Par ailleurs, les idées a priori défendues par l’extrême droite ont considérablement progressé au sein de la population juive israélienne et dans les débats politiques. Les frontières idéologiques de l’extrême droite semblent floues. En évoquant le mouvement Puissance juive d’Itamar Ben-Gvir, le chercheur Samy Cohen affirme qu’il « ne faut pas penser que c’est un mouvement totalement à part ». Selon lui, « ce parti incarne une certaine idéologie israélienne à la droite de l’échiquier politique ». Notamment sur deux thèmes très révélateurs :

  • le transfert d’Arabes palestiniens citoyens d’Israël vers les territoires palestiniens : c’est une proposition extrême à la fois défendue par Itamar Ben-Gvir, mais aussi prônée par Israel Beitenou. Elle a même été proposée par le « Deal du siècle » de Donald Trump en janvier 2020, un plan défendu ardemment par… Benyamin Netanyahou ;
  • l’accélération de la colonisation israélienne et l’annexion de larges pans de la Cisjordanie sans donner de droits civiques aux Palestiniens qui y vivent : c’est une philosophie défendue non seulement par les Jeunes des collines, mais aussi par la formation Sioniste religieux, Yamina et même une large partie du Likoud. Faut-il rappeler que l’ancien Premier ministre israélien Ariel Sharon (Likoud puis Kadima), considéré comme de centre-droit, avait lui-même encouragé le mouvement des Jeunes des collines en s’adressant ainsi aux Israéliens en 1998, alors qu’il était ministre des Affaires étrangères : « Tous ceux qui sont là doivent bouger, courir, récupérer plus de collines, étendre le territoire. Tout ce qui est saisi sera entre nos mains. Tout ce que nous ne saisirons pas sera entre leurs [les Palestiniens] mains » ?

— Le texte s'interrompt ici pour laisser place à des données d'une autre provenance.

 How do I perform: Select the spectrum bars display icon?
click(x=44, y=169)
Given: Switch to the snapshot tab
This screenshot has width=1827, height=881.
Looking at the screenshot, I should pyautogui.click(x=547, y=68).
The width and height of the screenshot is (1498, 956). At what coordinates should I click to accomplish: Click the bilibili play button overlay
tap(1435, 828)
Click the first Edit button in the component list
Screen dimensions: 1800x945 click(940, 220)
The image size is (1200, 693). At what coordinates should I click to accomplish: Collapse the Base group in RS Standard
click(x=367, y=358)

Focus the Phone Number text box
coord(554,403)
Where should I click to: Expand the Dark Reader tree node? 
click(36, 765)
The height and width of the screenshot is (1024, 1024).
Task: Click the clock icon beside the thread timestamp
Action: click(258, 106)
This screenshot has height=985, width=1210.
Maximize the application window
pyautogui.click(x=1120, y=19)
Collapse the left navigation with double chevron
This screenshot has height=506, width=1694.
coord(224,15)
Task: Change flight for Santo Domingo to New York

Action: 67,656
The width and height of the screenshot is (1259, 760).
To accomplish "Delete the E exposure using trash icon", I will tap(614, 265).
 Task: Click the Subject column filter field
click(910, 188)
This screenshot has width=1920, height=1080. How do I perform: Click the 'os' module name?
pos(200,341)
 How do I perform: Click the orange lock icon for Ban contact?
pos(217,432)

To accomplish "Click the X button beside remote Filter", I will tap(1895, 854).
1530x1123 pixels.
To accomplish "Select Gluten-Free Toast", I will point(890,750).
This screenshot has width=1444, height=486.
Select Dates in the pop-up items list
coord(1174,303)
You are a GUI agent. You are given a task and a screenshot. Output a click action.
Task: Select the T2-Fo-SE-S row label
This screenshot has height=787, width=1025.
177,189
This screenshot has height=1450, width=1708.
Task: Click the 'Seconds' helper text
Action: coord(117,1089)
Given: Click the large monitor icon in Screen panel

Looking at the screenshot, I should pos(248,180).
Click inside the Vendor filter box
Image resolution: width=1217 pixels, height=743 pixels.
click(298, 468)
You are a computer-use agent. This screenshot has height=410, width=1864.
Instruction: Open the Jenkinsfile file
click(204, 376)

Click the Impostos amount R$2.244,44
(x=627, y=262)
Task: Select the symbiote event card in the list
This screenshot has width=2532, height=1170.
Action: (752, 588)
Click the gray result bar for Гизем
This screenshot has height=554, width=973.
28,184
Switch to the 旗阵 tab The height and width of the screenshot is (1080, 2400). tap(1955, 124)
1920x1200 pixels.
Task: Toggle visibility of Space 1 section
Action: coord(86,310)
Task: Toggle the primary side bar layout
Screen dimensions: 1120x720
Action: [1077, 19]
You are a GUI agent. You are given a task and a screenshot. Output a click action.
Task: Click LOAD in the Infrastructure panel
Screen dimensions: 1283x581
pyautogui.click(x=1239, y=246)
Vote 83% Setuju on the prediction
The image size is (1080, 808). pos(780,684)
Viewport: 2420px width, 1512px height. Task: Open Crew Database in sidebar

Finalement, la frontière semble bien floue entre certaines formations d’extrême droite et le reste de la droite israélienne habituellement jugée libérale, et même avec le centre et le centre-gauche (plus précisément en ce qui concerne l’expansion coloniale en Cisjordanie incluant Jérusalem-Est et, dans une certaine mesure, dans le rapport avec la population palestinienne de citoyenneté israélienne). Ce qui change foncièrement est la méthode : le recours à la violence par les Jeunes des collines ou Lehava et les provocations dans les actions et le discours de Puissance juive ou de la formation Sioniste religieux continuent de choquer une large partie des Israéliens. Mais les idées d’extrême droite, elles, semblent faire leur chemin et se banaliser.

Conclusion

Les formations d’extrême droite en Israël doivent être appréhendées dans le contexte spécifique israélien, dans le rapport au sionisme. Des groupes considérés d’extrême droite sioniste ont émergé avant même la création de l’État d’Israël, dans la Palestine mandataire. Aujourd’hui, les formations extrémistes de droite sont plurielles : certaines sont extra-parlementaires comme Lehava, d’autres ont fait leur entrée à la Knesset telle que Puissance juive, et participent même aux gouvernements successifs depuis plusieurs années (Israel Beitenou, Le Foyer juif par le passé, Yamina). Ces formations, plus ou moins radicales, ont pour point commun de défendre un ultra-nationalisme israélien et un racisme anti-arabe. Au vu des évolutions des lois et des débats en Israël, force est de constater que les idées d’extrême droite progressent considérablement sur la scène politique et dans la société israélienne.